Kedaulatan tersebut dapat dibedakan atas Kedaulatan Tuhan, Kedaulatan Raja,
Kedaulan Negara, kedaulatan Hukum dan Kedaulatan Rakyat. Teori-teori kedaulatan
tersebut pada dasarnya mempertanyakan hak moral apakah yang dijadikan
legitimasi bagi setiap orang atau sekelompok orang atau bagian suatu
pemerintahan atau kekuasaan yang dimilikinya, sehingga mempunyai hak untuk
memegang dan mepergunakan kekuasaan serta menuntut kepatutan atas kekuasaan dan
otoritas yang dimiliki.
Negara Indonesia menganut paham
kedaulatan rakyat (people souvereignty). Konsep kebebasan/persamaan dan
konsep kedaulatan rakyat merupakan dasar dari demokrasi. Kedaulatan
rakyat berarti pemilik kekuasaan tertinggi dalam negara adalah rakyat atau yang
dikenal adanya selogan kekuasaan dari rakyat, oleh rakyat dan untuk
rakyat. Kedaulatan rakyat Indonesia disalurkan dan diselenggarakan melalui
prosedure konstitusional.
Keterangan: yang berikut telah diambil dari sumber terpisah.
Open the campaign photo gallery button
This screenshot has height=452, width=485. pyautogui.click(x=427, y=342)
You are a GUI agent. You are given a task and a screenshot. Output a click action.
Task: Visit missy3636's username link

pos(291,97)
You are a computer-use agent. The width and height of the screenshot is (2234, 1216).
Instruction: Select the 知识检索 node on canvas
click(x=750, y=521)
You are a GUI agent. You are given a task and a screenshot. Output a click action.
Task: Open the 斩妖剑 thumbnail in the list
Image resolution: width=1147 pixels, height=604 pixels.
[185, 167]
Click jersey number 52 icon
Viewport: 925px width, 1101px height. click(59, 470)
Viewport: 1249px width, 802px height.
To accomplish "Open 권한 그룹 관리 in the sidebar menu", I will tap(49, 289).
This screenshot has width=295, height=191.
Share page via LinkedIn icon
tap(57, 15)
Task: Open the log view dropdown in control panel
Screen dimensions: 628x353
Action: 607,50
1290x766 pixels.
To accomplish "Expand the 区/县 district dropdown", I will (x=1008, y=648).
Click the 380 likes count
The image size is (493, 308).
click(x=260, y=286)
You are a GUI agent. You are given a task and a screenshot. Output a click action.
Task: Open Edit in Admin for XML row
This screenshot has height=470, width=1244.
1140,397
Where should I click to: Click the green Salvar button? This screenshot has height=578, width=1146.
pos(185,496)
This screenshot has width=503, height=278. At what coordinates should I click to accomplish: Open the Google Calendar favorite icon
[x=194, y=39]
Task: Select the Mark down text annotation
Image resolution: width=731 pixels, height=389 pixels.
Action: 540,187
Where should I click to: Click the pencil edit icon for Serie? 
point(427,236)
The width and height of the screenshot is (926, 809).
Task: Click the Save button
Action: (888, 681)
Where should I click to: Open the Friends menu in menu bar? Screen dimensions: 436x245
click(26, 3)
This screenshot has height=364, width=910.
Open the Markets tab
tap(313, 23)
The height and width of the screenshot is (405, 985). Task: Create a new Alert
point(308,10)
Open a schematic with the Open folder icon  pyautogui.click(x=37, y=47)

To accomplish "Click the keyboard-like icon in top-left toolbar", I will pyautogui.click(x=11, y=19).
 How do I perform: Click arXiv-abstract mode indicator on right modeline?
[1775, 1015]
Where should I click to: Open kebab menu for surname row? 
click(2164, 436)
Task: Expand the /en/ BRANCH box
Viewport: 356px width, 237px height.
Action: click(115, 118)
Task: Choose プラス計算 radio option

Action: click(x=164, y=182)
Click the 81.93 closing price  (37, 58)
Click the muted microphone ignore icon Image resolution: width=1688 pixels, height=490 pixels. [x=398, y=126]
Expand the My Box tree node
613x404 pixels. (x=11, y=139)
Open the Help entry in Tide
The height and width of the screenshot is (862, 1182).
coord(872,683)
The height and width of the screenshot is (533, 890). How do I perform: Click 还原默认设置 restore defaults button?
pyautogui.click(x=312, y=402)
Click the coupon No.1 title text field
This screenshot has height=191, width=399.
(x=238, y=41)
Hal ini menunjukan bahwa Indonesia adalah Negara
Hukum yang Demokratis (democratische rectsstaat) dan Negara Demokrasi
yang berdasar atas Hukum (constitusional democracy) yang tidak terpisah
satu sama lain, sebagaimana menurut Jimly Asshiddiqie[21]
Dalam sistem konstitusional
Undang-Undang Dasar, pelaksanaan kedaulatan rakyat itu disalurkan dan
diselenggarakan menurut prosedur konstitusional yang ditetapkan dalam hukum dan
konstitusi (constitutional democracy). Karena itu, prinsip kedaulatan
rakyat (democratie) dan kedaulatan hukum (nomocratie) hendaklah
diselenggarakan secara beriringan sebagai dua sisi dari mata uang yang sama.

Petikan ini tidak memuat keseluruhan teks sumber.